Gol & (Dan) Gincu (Goalpost and Lipsticks) was a 2006 Malaysian TV series spun off from the 2005 film of the same title produced by Red Films and directed by Bernard Chauly, continuing upon the affairs of the all-female futsal team "Bukan Team Biasa" (Malay: "Not an Ordinary Team"). Its first season was first aired from 4 June till 27 August 2006 on 8TV and while its second and final season ran from 8 July to 30 September 2007. The first season of the series was also aired in Singapore on Suria from 26 December 2006 till 20 March 2007.

Plot
Apart from their passion toward futsal, Putri and Reza make a lovely dating couple albeit their different background. Putri is a fashion student at Limkokwing who hails from an affluent family while Reza is a law student from Universiti Malaya who has to work part-time in the futsal court frequented by Putri's gang, to sustain himself and his education.

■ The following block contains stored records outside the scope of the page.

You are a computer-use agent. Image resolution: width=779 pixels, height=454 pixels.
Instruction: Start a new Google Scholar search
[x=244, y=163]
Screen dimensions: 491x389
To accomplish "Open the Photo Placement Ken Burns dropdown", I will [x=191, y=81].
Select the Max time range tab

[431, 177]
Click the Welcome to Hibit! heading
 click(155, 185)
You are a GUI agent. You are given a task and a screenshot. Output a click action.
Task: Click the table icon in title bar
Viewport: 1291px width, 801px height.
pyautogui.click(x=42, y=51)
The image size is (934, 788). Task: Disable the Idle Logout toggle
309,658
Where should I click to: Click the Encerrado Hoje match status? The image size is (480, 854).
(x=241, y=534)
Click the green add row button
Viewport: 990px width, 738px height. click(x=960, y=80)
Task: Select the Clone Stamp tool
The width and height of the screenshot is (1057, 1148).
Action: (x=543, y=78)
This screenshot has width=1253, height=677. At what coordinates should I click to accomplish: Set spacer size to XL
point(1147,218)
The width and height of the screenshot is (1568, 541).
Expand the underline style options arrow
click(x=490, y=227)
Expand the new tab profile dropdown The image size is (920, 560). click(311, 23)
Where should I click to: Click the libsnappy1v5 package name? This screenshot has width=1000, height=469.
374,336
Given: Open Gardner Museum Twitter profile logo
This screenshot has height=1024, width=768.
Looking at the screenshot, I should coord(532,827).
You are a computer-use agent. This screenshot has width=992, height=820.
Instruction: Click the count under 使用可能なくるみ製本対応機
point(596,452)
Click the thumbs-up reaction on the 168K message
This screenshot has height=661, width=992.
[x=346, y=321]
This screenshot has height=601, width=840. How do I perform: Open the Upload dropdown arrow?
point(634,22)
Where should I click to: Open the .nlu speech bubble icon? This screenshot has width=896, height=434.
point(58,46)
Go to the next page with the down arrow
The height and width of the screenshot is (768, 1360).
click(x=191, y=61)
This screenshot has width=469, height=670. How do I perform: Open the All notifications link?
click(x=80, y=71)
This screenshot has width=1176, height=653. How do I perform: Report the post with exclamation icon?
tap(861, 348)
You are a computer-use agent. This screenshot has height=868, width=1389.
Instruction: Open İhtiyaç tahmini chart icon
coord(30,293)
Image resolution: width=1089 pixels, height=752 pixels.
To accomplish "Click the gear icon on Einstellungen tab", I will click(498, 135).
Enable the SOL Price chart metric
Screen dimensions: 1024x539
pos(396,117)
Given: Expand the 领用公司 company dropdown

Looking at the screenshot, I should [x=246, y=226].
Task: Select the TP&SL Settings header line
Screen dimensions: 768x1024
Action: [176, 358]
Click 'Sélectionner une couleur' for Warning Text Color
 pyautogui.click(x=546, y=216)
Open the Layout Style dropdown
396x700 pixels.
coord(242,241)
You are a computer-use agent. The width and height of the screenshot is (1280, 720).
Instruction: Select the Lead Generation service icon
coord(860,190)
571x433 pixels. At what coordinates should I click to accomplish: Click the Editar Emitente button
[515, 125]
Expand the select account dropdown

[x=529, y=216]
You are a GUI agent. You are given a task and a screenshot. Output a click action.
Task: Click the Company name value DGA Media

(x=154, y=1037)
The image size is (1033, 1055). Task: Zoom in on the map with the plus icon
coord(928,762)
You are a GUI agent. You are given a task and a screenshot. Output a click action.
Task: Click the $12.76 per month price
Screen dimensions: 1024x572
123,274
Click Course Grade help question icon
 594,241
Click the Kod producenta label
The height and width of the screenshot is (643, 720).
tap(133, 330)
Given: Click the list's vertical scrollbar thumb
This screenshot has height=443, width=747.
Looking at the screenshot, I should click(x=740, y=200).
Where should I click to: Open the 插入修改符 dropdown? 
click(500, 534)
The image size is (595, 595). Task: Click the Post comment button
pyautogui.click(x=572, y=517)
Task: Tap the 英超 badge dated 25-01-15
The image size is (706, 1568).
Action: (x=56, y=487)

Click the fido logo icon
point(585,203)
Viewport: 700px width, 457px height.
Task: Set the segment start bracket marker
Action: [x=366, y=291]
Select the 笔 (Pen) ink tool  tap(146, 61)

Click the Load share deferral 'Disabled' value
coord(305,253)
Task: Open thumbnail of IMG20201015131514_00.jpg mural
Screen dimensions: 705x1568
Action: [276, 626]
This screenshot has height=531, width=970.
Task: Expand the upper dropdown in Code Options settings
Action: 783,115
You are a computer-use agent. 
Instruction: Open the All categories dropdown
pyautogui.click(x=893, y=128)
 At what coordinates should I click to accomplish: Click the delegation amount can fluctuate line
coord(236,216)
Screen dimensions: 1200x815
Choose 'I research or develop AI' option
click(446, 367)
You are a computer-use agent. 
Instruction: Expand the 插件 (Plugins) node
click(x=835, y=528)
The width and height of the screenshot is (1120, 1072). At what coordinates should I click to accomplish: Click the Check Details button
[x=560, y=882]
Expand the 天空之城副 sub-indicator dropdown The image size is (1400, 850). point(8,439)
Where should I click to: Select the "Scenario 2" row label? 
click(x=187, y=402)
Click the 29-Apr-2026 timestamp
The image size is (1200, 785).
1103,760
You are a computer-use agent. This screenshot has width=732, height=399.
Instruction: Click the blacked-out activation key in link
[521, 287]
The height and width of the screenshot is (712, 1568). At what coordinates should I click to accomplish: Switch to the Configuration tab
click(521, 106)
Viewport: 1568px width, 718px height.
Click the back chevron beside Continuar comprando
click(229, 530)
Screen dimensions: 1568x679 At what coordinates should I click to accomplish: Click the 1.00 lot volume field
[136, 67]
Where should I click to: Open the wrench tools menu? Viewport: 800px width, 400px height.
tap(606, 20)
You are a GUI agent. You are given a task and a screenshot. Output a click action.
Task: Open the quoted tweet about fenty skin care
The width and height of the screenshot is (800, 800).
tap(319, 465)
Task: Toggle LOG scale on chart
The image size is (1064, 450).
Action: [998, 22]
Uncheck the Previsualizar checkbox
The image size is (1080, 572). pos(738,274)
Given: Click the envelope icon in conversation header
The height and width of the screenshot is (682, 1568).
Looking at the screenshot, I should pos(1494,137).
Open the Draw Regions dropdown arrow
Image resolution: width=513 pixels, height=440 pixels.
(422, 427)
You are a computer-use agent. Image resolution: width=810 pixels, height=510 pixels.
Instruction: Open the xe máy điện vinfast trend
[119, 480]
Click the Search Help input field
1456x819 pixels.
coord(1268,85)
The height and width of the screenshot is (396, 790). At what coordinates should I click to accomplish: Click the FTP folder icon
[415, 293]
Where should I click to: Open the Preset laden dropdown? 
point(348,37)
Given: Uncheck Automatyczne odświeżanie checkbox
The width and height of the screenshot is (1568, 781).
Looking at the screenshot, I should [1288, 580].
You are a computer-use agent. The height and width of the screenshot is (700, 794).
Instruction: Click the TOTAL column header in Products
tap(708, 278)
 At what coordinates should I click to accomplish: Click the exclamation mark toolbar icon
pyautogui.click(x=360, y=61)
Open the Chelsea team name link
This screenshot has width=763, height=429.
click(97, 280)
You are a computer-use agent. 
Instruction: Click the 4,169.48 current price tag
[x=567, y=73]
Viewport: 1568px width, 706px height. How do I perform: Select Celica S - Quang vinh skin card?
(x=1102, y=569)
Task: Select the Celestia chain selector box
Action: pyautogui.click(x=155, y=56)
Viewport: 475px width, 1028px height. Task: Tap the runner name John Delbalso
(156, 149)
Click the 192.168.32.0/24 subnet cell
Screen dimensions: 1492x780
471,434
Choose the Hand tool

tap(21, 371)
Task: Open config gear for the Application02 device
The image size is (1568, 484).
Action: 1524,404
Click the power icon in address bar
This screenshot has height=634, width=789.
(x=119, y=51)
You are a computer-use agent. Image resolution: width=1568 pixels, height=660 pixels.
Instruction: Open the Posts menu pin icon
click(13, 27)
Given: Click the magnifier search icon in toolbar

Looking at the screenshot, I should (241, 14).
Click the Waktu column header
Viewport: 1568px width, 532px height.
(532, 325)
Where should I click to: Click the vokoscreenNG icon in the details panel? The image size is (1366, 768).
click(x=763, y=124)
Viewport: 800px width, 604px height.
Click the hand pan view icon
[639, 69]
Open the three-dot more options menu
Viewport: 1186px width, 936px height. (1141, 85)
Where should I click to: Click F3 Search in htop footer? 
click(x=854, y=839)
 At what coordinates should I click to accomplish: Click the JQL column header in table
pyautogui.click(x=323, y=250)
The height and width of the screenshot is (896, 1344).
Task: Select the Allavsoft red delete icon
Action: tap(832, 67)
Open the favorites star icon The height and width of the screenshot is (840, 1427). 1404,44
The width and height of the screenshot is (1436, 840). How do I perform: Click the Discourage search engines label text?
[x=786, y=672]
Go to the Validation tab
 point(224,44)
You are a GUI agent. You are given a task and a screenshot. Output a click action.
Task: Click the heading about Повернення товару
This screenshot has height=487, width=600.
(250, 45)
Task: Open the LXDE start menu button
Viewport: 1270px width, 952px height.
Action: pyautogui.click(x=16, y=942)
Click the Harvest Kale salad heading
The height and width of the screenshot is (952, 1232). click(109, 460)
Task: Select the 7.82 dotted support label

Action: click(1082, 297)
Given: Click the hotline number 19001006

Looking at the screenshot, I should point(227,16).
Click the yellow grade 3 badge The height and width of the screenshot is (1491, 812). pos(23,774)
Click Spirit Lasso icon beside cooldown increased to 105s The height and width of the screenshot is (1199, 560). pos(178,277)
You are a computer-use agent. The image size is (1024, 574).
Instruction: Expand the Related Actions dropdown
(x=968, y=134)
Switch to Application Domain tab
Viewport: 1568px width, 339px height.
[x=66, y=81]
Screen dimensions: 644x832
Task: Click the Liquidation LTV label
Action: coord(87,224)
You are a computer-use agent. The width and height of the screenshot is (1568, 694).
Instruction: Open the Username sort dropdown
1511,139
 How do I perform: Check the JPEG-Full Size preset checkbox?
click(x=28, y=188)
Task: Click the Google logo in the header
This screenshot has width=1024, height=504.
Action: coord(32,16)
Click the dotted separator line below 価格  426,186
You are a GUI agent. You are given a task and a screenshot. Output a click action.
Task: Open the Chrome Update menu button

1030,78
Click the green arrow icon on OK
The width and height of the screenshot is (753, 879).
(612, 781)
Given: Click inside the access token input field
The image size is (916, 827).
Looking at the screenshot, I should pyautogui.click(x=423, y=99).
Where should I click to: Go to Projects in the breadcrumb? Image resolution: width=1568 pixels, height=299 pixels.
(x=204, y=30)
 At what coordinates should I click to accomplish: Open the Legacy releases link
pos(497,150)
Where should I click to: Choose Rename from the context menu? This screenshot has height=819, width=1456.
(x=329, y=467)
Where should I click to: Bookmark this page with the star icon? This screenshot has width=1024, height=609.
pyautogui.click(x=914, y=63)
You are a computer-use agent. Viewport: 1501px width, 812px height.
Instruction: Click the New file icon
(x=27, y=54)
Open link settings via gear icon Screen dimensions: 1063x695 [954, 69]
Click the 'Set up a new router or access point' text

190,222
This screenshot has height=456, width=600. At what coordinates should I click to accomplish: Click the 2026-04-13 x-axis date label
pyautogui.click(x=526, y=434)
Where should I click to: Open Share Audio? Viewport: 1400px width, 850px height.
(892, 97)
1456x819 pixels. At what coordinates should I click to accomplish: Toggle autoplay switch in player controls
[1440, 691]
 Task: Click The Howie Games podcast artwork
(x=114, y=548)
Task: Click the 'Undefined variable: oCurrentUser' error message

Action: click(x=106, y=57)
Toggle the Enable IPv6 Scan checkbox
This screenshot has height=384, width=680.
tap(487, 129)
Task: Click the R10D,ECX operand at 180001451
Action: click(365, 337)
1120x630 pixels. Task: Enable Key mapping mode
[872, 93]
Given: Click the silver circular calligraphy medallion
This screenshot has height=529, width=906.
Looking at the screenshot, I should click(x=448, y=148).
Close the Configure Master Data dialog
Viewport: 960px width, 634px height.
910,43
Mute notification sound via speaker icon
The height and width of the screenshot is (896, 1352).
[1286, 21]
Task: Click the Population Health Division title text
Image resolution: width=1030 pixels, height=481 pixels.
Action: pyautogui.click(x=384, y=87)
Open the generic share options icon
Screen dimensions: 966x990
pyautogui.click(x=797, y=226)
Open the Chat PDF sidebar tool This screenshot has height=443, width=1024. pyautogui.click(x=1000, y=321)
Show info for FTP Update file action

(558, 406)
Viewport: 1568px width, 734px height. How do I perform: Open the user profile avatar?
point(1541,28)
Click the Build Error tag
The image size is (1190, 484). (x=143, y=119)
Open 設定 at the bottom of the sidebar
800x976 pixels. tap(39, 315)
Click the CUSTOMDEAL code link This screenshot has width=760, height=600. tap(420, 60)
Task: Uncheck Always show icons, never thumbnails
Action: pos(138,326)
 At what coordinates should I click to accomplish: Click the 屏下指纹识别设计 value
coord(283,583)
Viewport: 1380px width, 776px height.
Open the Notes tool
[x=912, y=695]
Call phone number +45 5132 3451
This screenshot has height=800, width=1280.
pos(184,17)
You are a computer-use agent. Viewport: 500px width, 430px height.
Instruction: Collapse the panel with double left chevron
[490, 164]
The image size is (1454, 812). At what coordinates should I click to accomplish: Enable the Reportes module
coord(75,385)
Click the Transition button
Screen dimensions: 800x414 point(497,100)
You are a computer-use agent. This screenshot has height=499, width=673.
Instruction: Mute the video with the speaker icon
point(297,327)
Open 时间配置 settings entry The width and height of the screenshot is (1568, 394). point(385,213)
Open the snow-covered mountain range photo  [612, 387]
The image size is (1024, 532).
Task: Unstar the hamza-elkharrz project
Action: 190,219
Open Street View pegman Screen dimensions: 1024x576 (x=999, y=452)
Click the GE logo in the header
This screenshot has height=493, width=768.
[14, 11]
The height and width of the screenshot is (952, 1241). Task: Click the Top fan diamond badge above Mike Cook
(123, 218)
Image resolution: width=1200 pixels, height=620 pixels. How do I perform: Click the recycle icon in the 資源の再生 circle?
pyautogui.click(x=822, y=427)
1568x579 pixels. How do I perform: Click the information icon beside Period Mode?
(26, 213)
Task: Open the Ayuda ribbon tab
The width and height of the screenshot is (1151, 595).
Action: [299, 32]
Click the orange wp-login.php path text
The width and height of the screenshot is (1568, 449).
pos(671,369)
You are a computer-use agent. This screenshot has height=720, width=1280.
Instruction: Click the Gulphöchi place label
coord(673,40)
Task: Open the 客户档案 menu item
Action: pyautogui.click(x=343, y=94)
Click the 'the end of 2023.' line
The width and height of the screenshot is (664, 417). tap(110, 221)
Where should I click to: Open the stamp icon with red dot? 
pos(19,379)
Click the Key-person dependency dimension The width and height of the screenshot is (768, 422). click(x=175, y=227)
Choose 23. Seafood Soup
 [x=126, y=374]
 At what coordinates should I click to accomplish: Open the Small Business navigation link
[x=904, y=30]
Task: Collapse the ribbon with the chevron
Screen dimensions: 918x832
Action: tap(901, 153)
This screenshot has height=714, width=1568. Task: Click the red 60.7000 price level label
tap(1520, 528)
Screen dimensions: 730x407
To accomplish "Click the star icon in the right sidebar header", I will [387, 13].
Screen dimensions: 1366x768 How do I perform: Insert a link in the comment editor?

Ayu has been in a long crush on Reza since their first days as coursemates. Reza actually does not notice Ayu's feelings toward him, and when Ayu decides that the time has come to let it out on Reza, Putri appears to ruin her plans. Yet Ayu does not give up easily, plotting to break up Putri and Reza, while ensuring at the same time that she maintains friendship with her rival.

Reza begins to feel that perhaps he has been going out with a less-than-compatible romance partner, while dealing with his own personal inner demons from being HIV positive due to his past drug addiction. At the same time, Putri begins to face new problems beginning with her other best friend Mia deciding to drop out and marry a much older man against her parents' wishes, followed by her futsal teammates' preoccupation in their own personal problems, causing them to attend futsal training less frequently while her mother Datin Aina is depressed over the resurfacing of a mysterious man she knew from her past which is eventually revealed to be Putri's estranged real father.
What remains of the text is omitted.